一方、同じ雨による住宅の被害でも、雨漏りについては一般的に水災に該当しない。雨漏りの場合は、建物の老朽化などが原因となることが多く、水害による被害とはいえないためだ。ただし、台風で屋根が破損して雨漏りしたような場合は、火災保険の風災という補償の対象になる。

そのほか室内の水漏れ(給排水の不良、集合住宅の上層階からの漏れ)による被害も、水災には該当しない。火災保険の水漏れという補償や第三者への損害賠償請求などでの対応となる。

そして、最後にもう一つ覚えておきたいケースが地震による津波だ。津波は水に関する自然災害ではあるが、地震を原因とする被害なので地震保険の守備範囲となる。火災保険に加え、地震保険への加入が必要だ。

ゲリラ豪雨では、近くに川がないような場所でも、大量の水が流れ込んだりあふれたりして浸水被害が発生することがあるので注意が必要だゲリラ豪雨では、近くに川がないような場所でも、大量の水が流れ込んだりあふれたりして浸水被害が発生することがあるので注意が必要だ

水災が適用される条件

水災に該当する被害の種類についてご理解いただいたところで、次は水災の補償条件を見ていこう。実は、水災に該当する被害を受けたからといって、すべての損害が補償されるわけではないのだ。

水災として保険金が支払われるには、一般的に以下のような条件がある。

(1) 床上浸水または地盤面から45cmを超える浸水で損害を受けた場合
(2) 再調達価額(や保険価額)の30%以上の損害を受けた場合

この条件については、保険会社(商品)により違いがあり、(1)と(2)のどちらかに該当すればよい商品と、両方に該当しなければならない商品がある。
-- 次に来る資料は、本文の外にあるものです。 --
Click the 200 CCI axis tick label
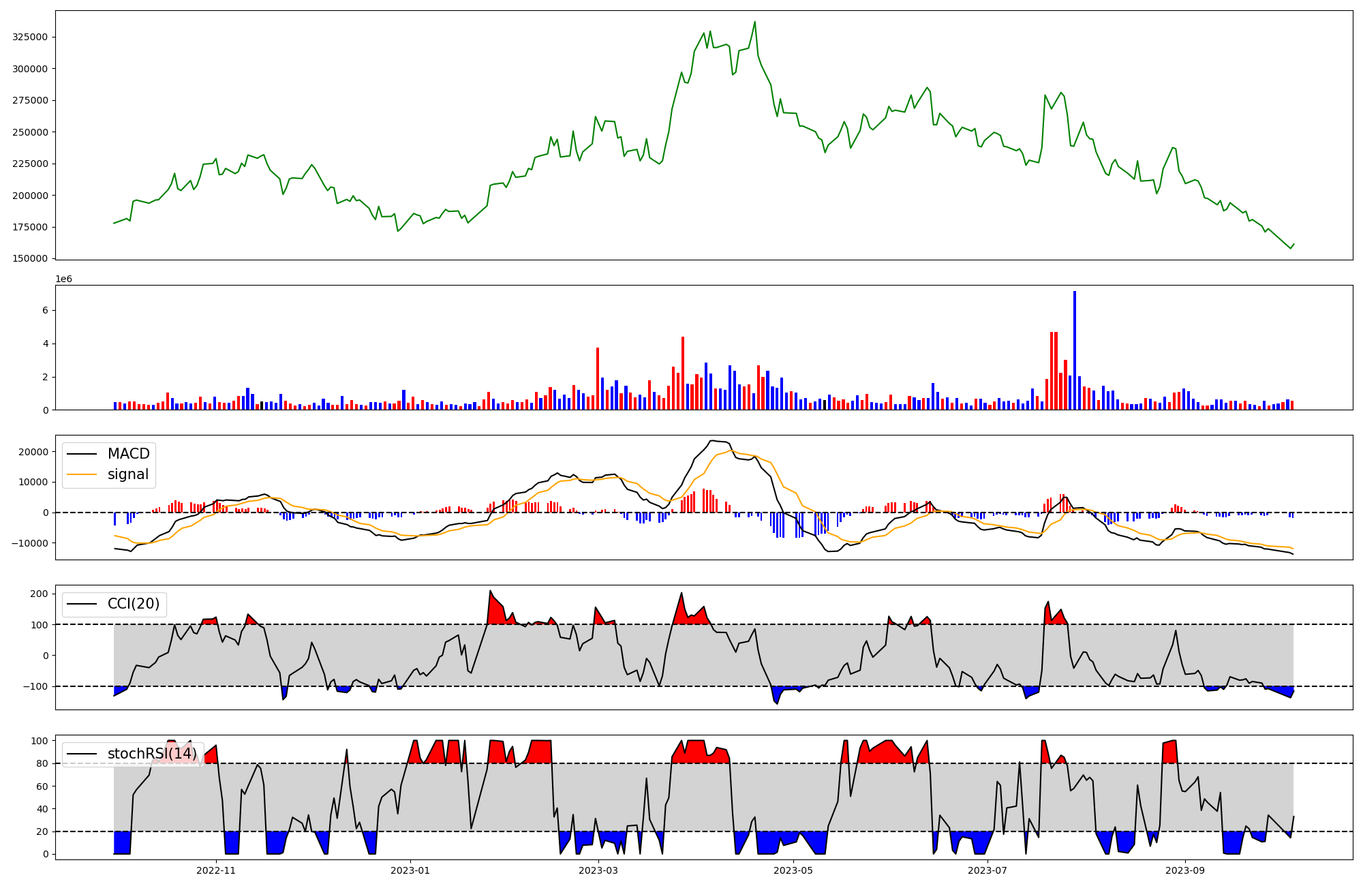Viewport: 1363px width, 886px height. pyautogui.click(x=40, y=594)
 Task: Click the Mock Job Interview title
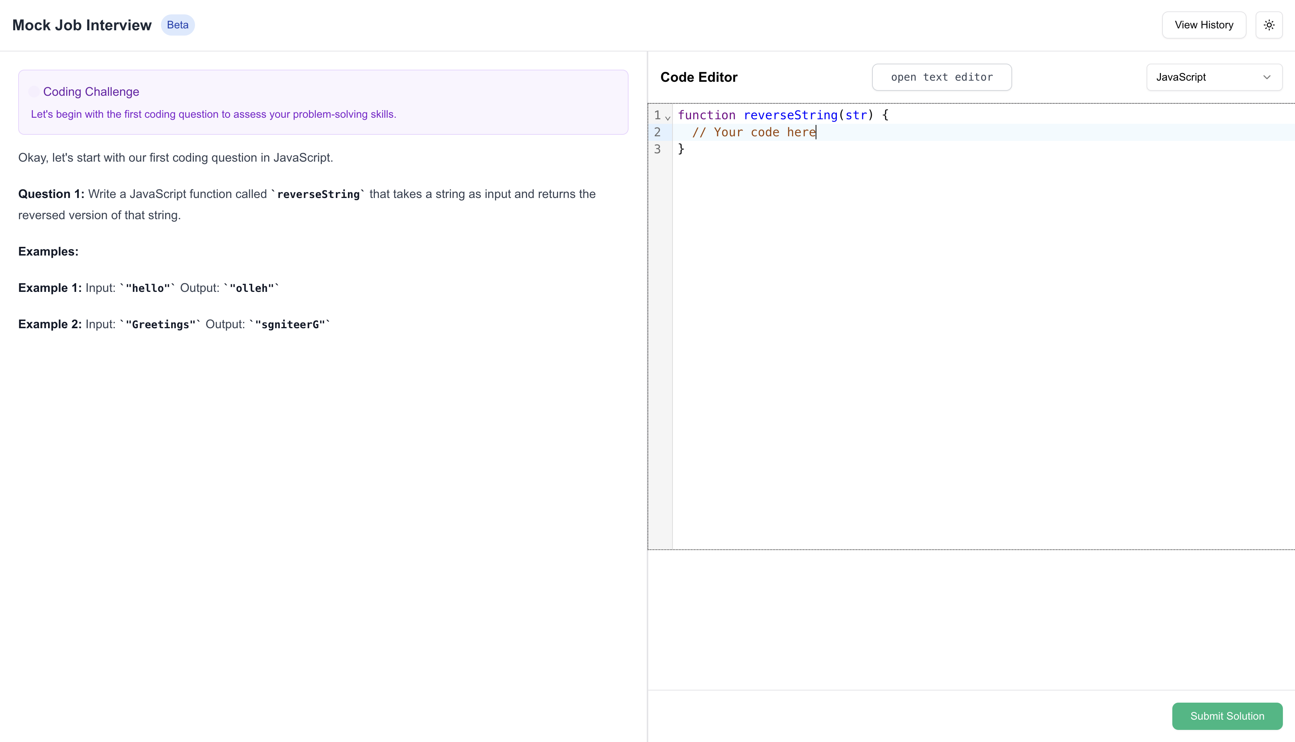[82, 25]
また、(2)の再調達価額という部分も、建物の場合は協定再調達価額、家財の場合は再調達価額と基準に違いがある場合がある。そのため実際の条件については、加入している保険の契約書や約款などでよくご確認いただきたい。

ただし、このような細かな違いがあるとはいえ、床上浸水や再調達価額の30%以上という大きな損害でなければ補償されないという点は共通している。仮に洪水で浸水したとしても、床下浸水であれば基本的に保険金は支払われないのだ。このことは、保険加入前に十分に理解しておくべきだろう。

支払われる保険金額

水災で支払われる保険金額は、基本的に実際の損害額に応じて決められるが、保険商品により違いがある。

契約した保険金額を限度に、実際の損害額(修理代、再調達価額)が補償される商品もあれば、決められた自己負担額が差し引かれるものある。さらには、損害の大きさにより段階的に損害額の70%、契約金額の10%などと決まっているものもあり、商品によって補償額は異なっている。

損害額全額とその70%とでは、受け取れる金額に大きな差があるため、これから加入する場合は、単に水災がついているかどうかだけでなく、支払われる保険金の額まで必ず確認していただきたい。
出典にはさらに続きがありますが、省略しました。